- _Task to carry out_
Starting with the first line, output the data exactly, through to the last line.

+ + + + + + +

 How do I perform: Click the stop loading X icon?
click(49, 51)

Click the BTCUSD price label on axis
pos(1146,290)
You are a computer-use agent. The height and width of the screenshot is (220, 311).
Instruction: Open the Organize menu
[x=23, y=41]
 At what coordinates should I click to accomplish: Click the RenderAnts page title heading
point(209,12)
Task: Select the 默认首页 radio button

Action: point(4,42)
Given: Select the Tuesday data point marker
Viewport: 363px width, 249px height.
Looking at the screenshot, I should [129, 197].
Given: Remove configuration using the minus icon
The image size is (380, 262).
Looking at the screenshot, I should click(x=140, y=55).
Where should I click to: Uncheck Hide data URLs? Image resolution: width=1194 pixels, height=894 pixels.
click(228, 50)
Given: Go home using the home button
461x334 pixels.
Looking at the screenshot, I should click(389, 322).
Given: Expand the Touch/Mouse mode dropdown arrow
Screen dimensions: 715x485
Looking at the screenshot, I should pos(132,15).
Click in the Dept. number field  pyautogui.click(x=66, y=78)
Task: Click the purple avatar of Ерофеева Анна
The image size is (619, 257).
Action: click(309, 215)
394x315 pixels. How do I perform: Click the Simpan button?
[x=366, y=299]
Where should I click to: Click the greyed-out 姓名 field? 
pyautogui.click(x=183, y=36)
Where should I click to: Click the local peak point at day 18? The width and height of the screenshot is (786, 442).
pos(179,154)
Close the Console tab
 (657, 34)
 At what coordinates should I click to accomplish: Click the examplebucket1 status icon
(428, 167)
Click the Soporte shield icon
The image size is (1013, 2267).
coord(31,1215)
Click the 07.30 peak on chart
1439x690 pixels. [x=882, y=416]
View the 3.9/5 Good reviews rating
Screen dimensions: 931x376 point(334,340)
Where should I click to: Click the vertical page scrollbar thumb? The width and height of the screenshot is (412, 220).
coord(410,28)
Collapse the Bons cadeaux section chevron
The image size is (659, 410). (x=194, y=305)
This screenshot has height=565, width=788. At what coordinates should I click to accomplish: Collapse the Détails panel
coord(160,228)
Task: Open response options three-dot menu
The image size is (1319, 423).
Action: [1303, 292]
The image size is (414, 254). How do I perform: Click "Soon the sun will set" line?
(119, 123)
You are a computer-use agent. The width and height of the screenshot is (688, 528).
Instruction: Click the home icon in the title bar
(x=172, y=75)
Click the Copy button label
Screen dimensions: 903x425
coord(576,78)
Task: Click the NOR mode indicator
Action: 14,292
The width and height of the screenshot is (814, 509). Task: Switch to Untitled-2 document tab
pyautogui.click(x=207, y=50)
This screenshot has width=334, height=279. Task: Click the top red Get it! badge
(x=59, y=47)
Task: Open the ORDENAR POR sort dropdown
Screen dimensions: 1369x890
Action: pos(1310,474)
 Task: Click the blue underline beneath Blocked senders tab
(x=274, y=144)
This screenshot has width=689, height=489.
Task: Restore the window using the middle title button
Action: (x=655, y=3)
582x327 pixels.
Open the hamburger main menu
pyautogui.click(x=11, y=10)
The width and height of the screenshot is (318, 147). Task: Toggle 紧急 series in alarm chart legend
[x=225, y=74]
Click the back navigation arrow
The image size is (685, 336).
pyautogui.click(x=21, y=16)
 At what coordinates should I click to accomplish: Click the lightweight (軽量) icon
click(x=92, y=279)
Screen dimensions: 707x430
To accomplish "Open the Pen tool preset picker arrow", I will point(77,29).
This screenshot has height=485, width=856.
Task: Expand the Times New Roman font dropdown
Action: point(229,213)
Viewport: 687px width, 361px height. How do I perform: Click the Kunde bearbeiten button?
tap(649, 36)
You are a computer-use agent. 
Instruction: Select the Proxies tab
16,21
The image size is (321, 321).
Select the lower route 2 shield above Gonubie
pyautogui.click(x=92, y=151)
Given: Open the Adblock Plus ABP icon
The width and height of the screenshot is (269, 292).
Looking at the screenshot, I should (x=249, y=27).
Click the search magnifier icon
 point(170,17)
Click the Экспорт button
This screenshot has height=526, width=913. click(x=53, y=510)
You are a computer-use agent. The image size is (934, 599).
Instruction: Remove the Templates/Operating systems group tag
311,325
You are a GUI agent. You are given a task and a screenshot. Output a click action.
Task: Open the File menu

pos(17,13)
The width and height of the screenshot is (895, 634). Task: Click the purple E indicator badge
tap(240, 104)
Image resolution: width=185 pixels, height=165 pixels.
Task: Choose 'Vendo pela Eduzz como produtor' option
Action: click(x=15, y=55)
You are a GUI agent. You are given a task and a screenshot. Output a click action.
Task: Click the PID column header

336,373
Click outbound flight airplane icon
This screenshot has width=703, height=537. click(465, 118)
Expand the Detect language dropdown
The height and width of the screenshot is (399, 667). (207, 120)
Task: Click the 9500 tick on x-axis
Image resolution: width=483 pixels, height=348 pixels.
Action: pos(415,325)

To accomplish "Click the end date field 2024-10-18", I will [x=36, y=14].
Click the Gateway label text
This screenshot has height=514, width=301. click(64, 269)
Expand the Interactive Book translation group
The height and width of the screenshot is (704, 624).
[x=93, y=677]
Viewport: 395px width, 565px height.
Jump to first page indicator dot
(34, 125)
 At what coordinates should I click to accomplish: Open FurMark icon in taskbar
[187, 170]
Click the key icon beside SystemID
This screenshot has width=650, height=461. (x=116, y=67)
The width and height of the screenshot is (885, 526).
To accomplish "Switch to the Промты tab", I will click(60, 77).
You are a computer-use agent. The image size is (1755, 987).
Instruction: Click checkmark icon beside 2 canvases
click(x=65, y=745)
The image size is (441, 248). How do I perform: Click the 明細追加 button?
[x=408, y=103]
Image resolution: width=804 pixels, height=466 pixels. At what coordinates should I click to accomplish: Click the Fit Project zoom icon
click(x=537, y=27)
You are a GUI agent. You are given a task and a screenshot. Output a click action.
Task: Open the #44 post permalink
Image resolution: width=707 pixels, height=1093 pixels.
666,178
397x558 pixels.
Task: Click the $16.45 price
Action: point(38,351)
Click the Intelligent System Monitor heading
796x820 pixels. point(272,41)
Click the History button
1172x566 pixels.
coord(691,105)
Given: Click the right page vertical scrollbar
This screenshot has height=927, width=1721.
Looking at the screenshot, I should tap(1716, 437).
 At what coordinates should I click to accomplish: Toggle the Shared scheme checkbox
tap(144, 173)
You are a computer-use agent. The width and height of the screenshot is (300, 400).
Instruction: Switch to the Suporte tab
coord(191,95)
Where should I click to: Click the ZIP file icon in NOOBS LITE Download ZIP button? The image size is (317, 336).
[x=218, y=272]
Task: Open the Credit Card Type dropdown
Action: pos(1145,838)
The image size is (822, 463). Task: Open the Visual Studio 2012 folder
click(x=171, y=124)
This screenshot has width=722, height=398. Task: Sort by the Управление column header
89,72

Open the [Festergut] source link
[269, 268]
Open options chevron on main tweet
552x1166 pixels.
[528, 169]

+ + + + + + +

- _Your response_
 How do I perform: Click the stop loading X icon?
click(49, 51)

Click the BTCUSD price label on axis
pos(1146,290)
You are a computer-use agent. The height and width of the screenshot is (220, 311).
Instruction: Open the Organize menu
[x=23, y=41]
 At what coordinates should I click to accomplish: Click the RenderAnts page title heading
point(209,12)
Task: Select the 默认首页 radio button

Action: point(4,42)
Given: Select the Tuesday data point marker
Viewport: 363px width, 249px height.
Looking at the screenshot, I should [129, 197].
Given: Remove configuration using the minus icon
The image size is (380, 262).
Looking at the screenshot, I should click(x=140, y=55).
Where should I click to: Uncheck Hide data URLs? Image resolution: width=1194 pixels, height=894 pixels.
click(228, 50)
Given: Go home using the home button
461x334 pixels.
Looking at the screenshot, I should click(389, 322).
Given: Expand the Touch/Mouse mode dropdown arrow
Screen dimensions: 715x485
Looking at the screenshot, I should pos(132,15).
Click in the Dept. number field  pyautogui.click(x=66, y=78)
Task: Click the purple avatar of Ерофеева Анна
The image size is (619, 257).
Action: click(309, 215)
394x315 pixels. How do I perform: Click the Simpan button?
[x=366, y=299]
Where should I click to: Click the greyed-out 姓名 field? 
pyautogui.click(x=183, y=36)
Where should I click to: Click the local peak point at day 18? The width and height of the screenshot is (786, 442).
pos(179,154)
Close the Console tab
 (657, 34)
 At what coordinates should I click to accomplish: Click the examplebucket1 status icon
(428, 167)
Click the Soporte shield icon
The image size is (1013, 2267).
coord(31,1215)
Click the 07.30 peak on chart
1439x690 pixels. [x=882, y=416]
View the 3.9/5 Good reviews rating
Screen dimensions: 931x376 point(334,340)
Where should I click to: Click the vertical page scrollbar thumb? The width and height of the screenshot is (412, 220).
coord(410,28)
Collapse the Bons cadeaux section chevron
The image size is (659, 410). (x=194, y=305)
This screenshot has height=565, width=788. At what coordinates should I click to accomplish: Collapse the Détails panel
coord(160,228)
Task: Open response options three-dot menu
The image size is (1319, 423).
Action: [1303, 292]
The image size is (414, 254). How do I perform: Click "Soon the sun will set" line?
(119, 123)
You are a computer-use agent. The width and height of the screenshot is (688, 528).
Instruction: Click the home icon in the title bar
(x=172, y=75)
Click the Copy button label
Screen dimensions: 903x425
coord(576,78)
Task: Click the NOR mode indicator
Action: 14,292
The width and height of the screenshot is (814, 509). Task: Switch to Untitled-2 document tab
pyautogui.click(x=207, y=50)
This screenshot has width=334, height=279. Task: Click the top red Get it! badge
(x=59, y=47)
Task: Open the ORDENAR POR sort dropdown
Screen dimensions: 1369x890
Action: pos(1310,474)
 Task: Click the blue underline beneath Blocked senders tab
(x=274, y=144)
This screenshot has width=689, height=489.
Task: Restore the window using the middle title button
Action: (x=655, y=3)
582x327 pixels.
Open the hamburger main menu
pyautogui.click(x=11, y=10)
The width and height of the screenshot is (318, 147). Task: Toggle 紧急 series in alarm chart legend
[x=225, y=74]
Click the back navigation arrow
The image size is (685, 336).
pyautogui.click(x=21, y=16)
 At what coordinates should I click to accomplish: Click the lightweight (軽量) icon
click(x=92, y=279)
Screen dimensions: 707x430
To accomplish "Open the Pen tool preset picker arrow", I will point(77,29).
This screenshot has height=485, width=856.
Task: Expand the Times New Roman font dropdown
Action: point(229,213)
Viewport: 687px width, 361px height. How do I perform: Click the Kunde bearbeiten button?
tap(649, 36)
You are a computer-use agent. 
Instruction: Select the Proxies tab
16,21
The image size is (321, 321).
Select the lower route 2 shield above Gonubie
pyautogui.click(x=92, y=151)
Given: Open the Adblock Plus ABP icon
The width and height of the screenshot is (269, 292).
Looking at the screenshot, I should (x=249, y=27).
Click the search magnifier icon
 point(170,17)
Click the Экспорт button
This screenshot has height=526, width=913. click(x=53, y=510)
You are a computer-use agent. The image size is (934, 599).
Instruction: Remove the Templates/Operating systems group tag
311,325
You are a GUI agent. You are given a task and a screenshot. Output a click action.
Task: Open the File menu

pos(17,13)
The width and height of the screenshot is (895, 634). Task: Click the purple E indicator badge
tap(240, 104)
Image resolution: width=185 pixels, height=165 pixels.
Task: Choose 'Vendo pela Eduzz como produtor' option
Action: click(x=15, y=55)
You are a GUI agent. You are given a task and a screenshot. Output a click action.
Task: Click the PID column header

336,373
Click outbound flight airplane icon
This screenshot has width=703, height=537. click(465, 118)
Expand the Detect language dropdown
The height and width of the screenshot is (399, 667). (207, 120)
Task: Click the 9500 tick on x-axis
Image resolution: width=483 pixels, height=348 pixels.
Action: pos(415,325)

To accomplish "Click the end date field 2024-10-18", I will [x=36, y=14].
Click the Gateway label text
This screenshot has height=514, width=301. click(64, 269)
Expand the Interactive Book translation group
The height and width of the screenshot is (704, 624).
[x=93, y=677]
Viewport: 395px width, 565px height.
Jump to first page indicator dot
(34, 125)
 At what coordinates should I click to accomplish: Open FurMark icon in taskbar
[187, 170]
Click the key icon beside SystemID
This screenshot has width=650, height=461. (x=116, y=67)
The width and height of the screenshot is (885, 526).
To accomplish "Switch to the Промты tab", I will click(60, 77).
You are a computer-use agent. The image size is (1755, 987).
Instruction: Click checkmark icon beside 2 canvases
click(x=65, y=745)
The image size is (441, 248). How do I perform: Click the 明細追加 button?
[x=408, y=103]
Image resolution: width=804 pixels, height=466 pixels. At what coordinates should I click to accomplish: Click the Fit Project zoom icon
click(x=537, y=27)
You are a GUI agent. You are given a task and a screenshot. Output a click action.
Task: Open the #44 post permalink
Image resolution: width=707 pixels, height=1093 pixels.
666,178
397x558 pixels.
Task: Click the $16.45 price
Action: point(38,351)
Click the Intelligent System Monitor heading
796x820 pixels. point(272,41)
Click the History button
1172x566 pixels.
coord(691,105)
Given: Click the right page vertical scrollbar
This screenshot has height=927, width=1721.
Looking at the screenshot, I should tap(1716, 437).
 At what coordinates should I click to accomplish: Toggle the Shared scheme checkbox
tap(144, 173)
You are a computer-use agent. The width and height of the screenshot is (300, 400).
Instruction: Switch to the Suporte tab
coord(191,95)
Where should I click to: Click the ZIP file icon in NOOBS LITE Download ZIP button? The image size is (317, 336).
[x=218, y=272]
Task: Open the Credit Card Type dropdown
Action: pos(1145,838)
The image size is (822, 463). Task: Open the Visual Studio 2012 folder
click(x=171, y=124)
This screenshot has width=722, height=398. Task: Sort by the Управление column header
89,72

Open the [Festergut] source link
[269, 268]
Open options chevron on main tweet
552x1166 pixels.
[528, 169]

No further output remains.